Problem to solve
The listing below should be written out again word for word, please.

-- Data for the task follows --

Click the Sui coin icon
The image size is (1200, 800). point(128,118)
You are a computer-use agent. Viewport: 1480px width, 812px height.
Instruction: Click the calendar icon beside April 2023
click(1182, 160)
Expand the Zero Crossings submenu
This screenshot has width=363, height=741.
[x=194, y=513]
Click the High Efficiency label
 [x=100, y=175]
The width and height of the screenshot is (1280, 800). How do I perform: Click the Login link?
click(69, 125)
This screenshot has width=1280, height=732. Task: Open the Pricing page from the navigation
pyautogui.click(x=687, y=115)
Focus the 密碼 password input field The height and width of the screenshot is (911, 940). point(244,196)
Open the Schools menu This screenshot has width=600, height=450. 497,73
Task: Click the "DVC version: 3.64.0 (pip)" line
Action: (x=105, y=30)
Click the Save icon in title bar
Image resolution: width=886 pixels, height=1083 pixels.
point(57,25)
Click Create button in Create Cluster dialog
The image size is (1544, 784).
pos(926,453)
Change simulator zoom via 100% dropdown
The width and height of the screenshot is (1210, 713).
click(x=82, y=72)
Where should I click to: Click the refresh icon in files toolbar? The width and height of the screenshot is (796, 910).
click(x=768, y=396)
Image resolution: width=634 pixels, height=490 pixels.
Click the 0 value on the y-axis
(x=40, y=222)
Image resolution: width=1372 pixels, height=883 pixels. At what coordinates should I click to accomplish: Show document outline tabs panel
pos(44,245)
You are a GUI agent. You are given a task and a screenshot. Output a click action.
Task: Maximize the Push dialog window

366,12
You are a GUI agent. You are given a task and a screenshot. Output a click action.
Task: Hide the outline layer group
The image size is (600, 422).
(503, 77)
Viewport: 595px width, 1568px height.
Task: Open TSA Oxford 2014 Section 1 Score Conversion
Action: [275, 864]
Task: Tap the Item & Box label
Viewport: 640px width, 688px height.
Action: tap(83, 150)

-- Data for the task concluded --

The completed task
Click the Sui coin icon
The image size is (1200, 800). point(128,118)
You are a computer-use agent. Viewport: 1480px width, 812px height.
Instruction: Click the calendar icon beside April 2023
click(1182, 160)
Expand the Zero Crossings submenu
This screenshot has width=363, height=741.
[x=194, y=513]
Click the High Efficiency label
 [x=100, y=175]
The width and height of the screenshot is (1280, 800). How do I perform: Click the Login link?
click(69, 125)
This screenshot has width=1280, height=732. Task: Open the Pricing page from the navigation
pyautogui.click(x=687, y=115)
Focus the 密碼 password input field The height and width of the screenshot is (911, 940). point(244,196)
Open the Schools menu This screenshot has width=600, height=450. 497,73
Task: Click the "DVC version: 3.64.0 (pip)" line
Action: (x=105, y=30)
Click the Save icon in title bar
Image resolution: width=886 pixels, height=1083 pixels.
point(57,25)
Click Create button in Create Cluster dialog
The image size is (1544, 784).
pos(926,453)
Change simulator zoom via 100% dropdown
The width and height of the screenshot is (1210, 713).
click(x=82, y=72)
Where should I click to: Click the refresh icon in files toolbar? The width and height of the screenshot is (796, 910).
click(x=768, y=396)
Image resolution: width=634 pixels, height=490 pixels.
Click the 0 value on the y-axis
(x=40, y=222)
Image resolution: width=1372 pixels, height=883 pixels. At what coordinates should I click to accomplish: Show document outline tabs panel
pos(44,245)
You are a GUI agent. You are given a task and a screenshot. Output a click action.
Task: Maximize the Push dialog window

366,12
You are a GUI agent. You are given a task and a screenshot. Output a click action.
Task: Hide the outline layer group
The image size is (600, 422).
(503, 77)
Viewport: 595px width, 1568px height.
Task: Open TSA Oxford 2014 Section 1 Score Conversion
Action: [275, 864]
Task: Tap the Item & Box label
Viewport: 640px width, 688px height.
Action: tap(83, 150)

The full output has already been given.